The Councillor, E.J. Beaton
I really enjoyed this book. Reviews that mention it being slow aren’t wrong, but that was part of the appeal: it took a while for me to get into the world, to understand Lysande’s place in it and how to interpret everything that was happening, and once I did understand that, I was immersed. I’d regularly pick it up to read a couple of pages and emerge again half an hour later unaware that time had passed.
The characters are all flawed in their own ways, despicable in their own ways, like real humans. Lysande has her addiction and her ambition; Luca Fontaine is a cold-blooded snake; everyone in Axium is wedded to an “everything has a place” motto that means “the poor stay in their place”… and Sarelin Brey, the queen who is murdered (this isn’t a spoiler, it’s in the blurb), is the most flawed of all: a good warrior, a victorious leader with the gift of making people love her, and a poor queen for those who won’t stay in their place, or who happen to have been born with magic. I think the book does a great job of exploring that, of how you can be both flawed and great.
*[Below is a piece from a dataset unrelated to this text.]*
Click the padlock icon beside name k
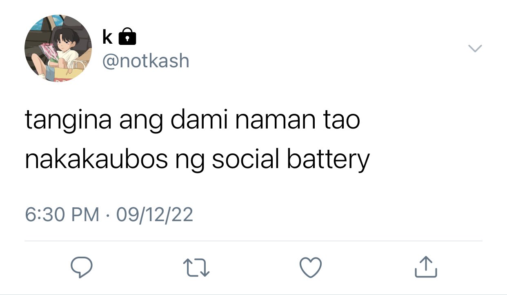[x=127, y=36]
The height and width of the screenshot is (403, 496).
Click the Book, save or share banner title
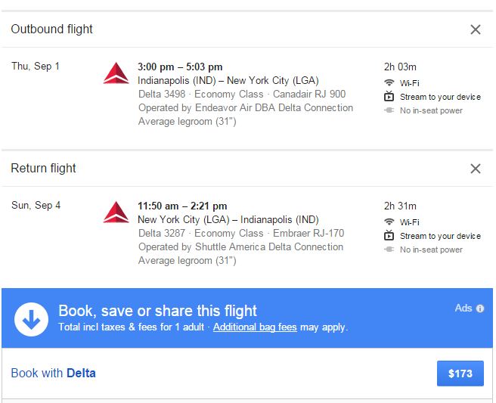(x=157, y=311)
The relationships between Lysande and Derset, and Lysande and Luca, are pretty amazing — the power plays between them, done subtly, without explicit detail, but leaving it very clear what everyone wants.
I have one frustration, and that’s the fact there were two plot points that I grasped a long time before Lysande, despite her supposed intelligence. Partly that’s because she got blinkered by looking in the wrong place, which is very human, but it’s still a bit frustrating. They felt very obvious to me, and it felt a touch clumsy that she didn’t get it.
I wish there was more right now.
I’m fretting with impatience (well, when I’m not distracted by my enormous Subjective Chaos reading list) for the paperback release of this – I’ve seen so many good reviews, and it feels like exactly my jam. Roll on May!
imyril recently posted…The Subjective Chaos Kind of Awards 2022
I think it would be! In a way it reminds me of Kushiel’s Dart… a couple of ways, actually (the politics, but also there’s a certain amount of power-play around sex, though it’s much less explicit).